— Raw data —
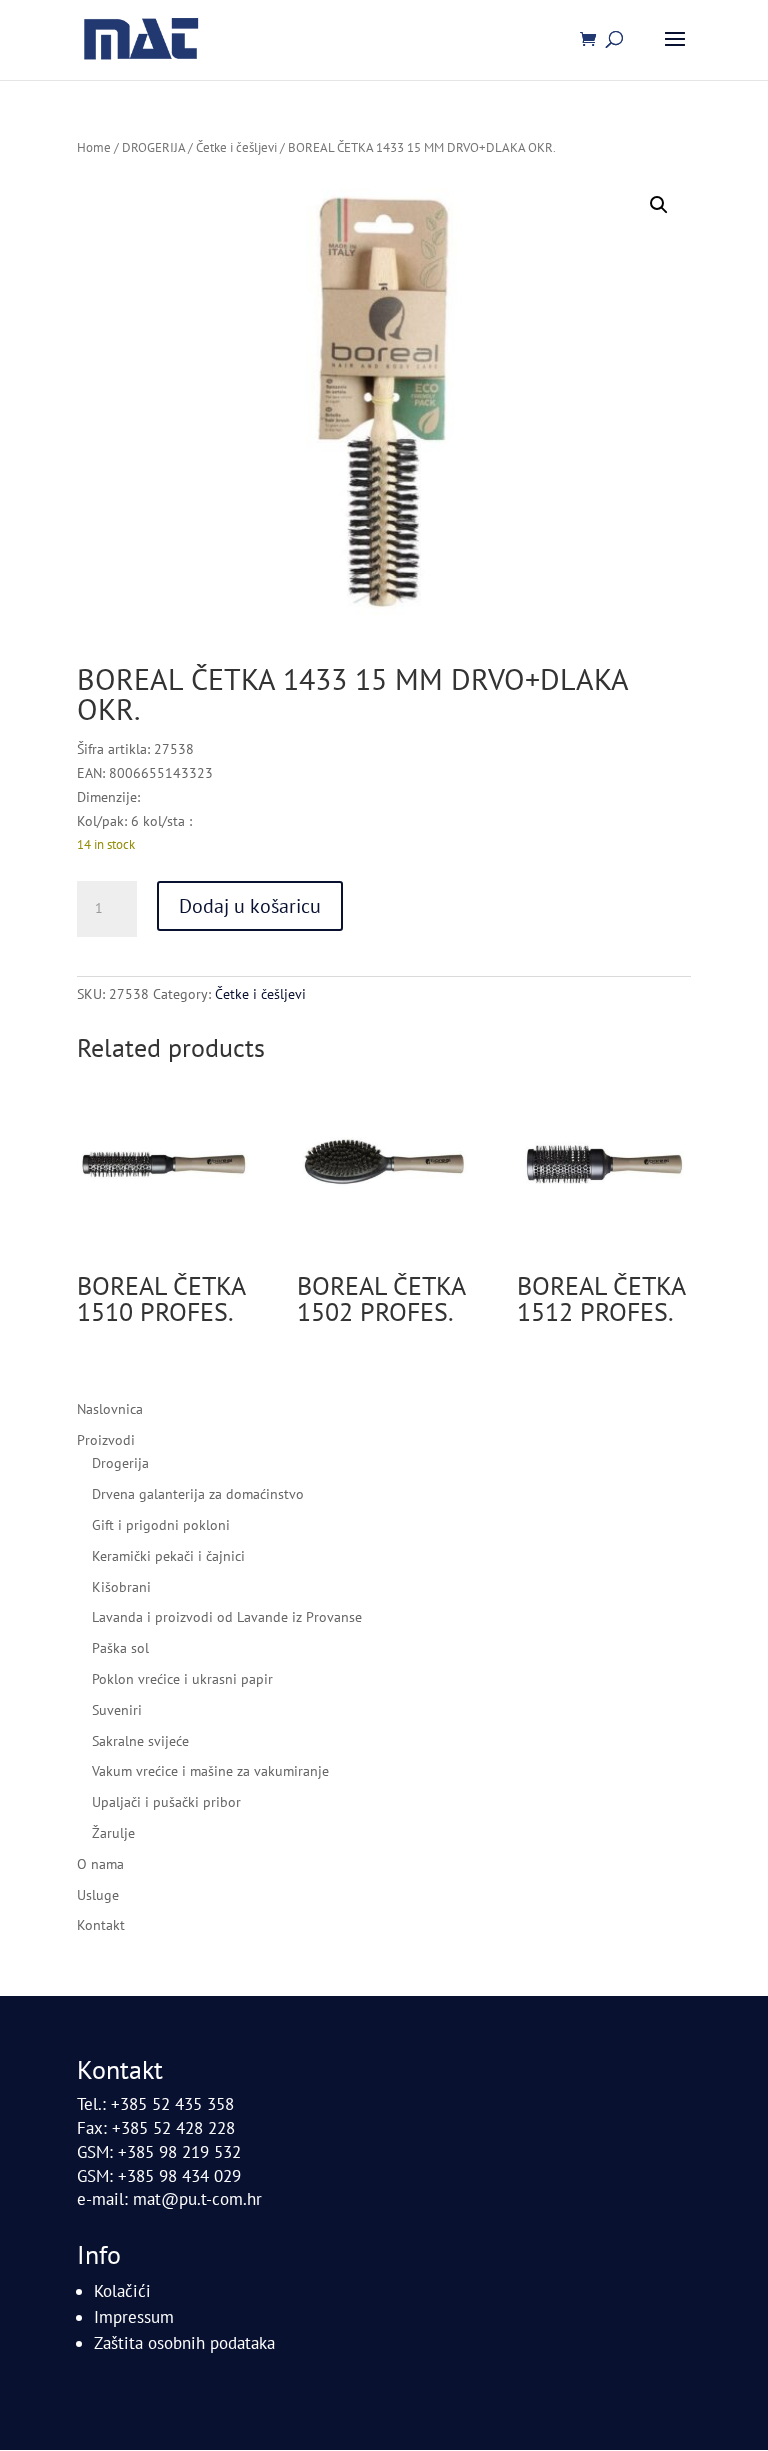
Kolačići (122, 2291)
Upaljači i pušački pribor (166, 1802)
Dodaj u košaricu (250, 906)
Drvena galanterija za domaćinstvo (198, 1494)
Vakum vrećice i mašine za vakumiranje (210, 1771)
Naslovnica (110, 1409)
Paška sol (120, 1648)
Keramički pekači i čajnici (168, 1556)
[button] (659, 205)
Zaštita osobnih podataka (184, 2343)
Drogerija (120, 1463)
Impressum (134, 2317)
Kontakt (101, 1925)
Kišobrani (121, 1587)
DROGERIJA (153, 147)
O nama (100, 1864)
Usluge (98, 1895)
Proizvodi (106, 1440)
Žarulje (113, 1833)
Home (94, 147)
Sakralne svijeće (140, 1741)
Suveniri (117, 1710)
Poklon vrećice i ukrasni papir (182, 1679)
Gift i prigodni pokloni (161, 1525)
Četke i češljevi (236, 147)
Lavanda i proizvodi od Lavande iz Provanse (227, 1617)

— Work to be completed —
Transcribe the material exactly, leaving every picture out.

— Written reply —
Kolačići (122, 2291)
Upaljači i pušački pribor (166, 1802)
Dodaj u košaricu (250, 906)
Drvena galanterija za domaćinstvo (198, 1494)
Vakum vrećice i mašine za vakumiranje (210, 1771)
Naslovnica (110, 1409)
Paška sol (120, 1648)
Keramički pekači i čajnici (168, 1556)
[button] (659, 205)
Zaštita osobnih podataka (184, 2343)
Drogerija (120, 1463)
Impressum (134, 2317)
Kontakt (101, 1925)
Kišobrani (121, 1587)
DROGERIJA (153, 147)
O nama (100, 1864)
Usluge (98, 1895)
Proizvodi (106, 1440)
Žarulje (113, 1833)
Home (94, 147)
Sakralne svijeće (140, 1741)
Suveniri (117, 1710)
Poklon vrećice i ukrasni papir (182, 1679)
Gift i prigodni pokloni (161, 1525)
Četke i češljevi (236, 147)
Lavanda i proizvodi od Lavande iz Provanse (227, 1617)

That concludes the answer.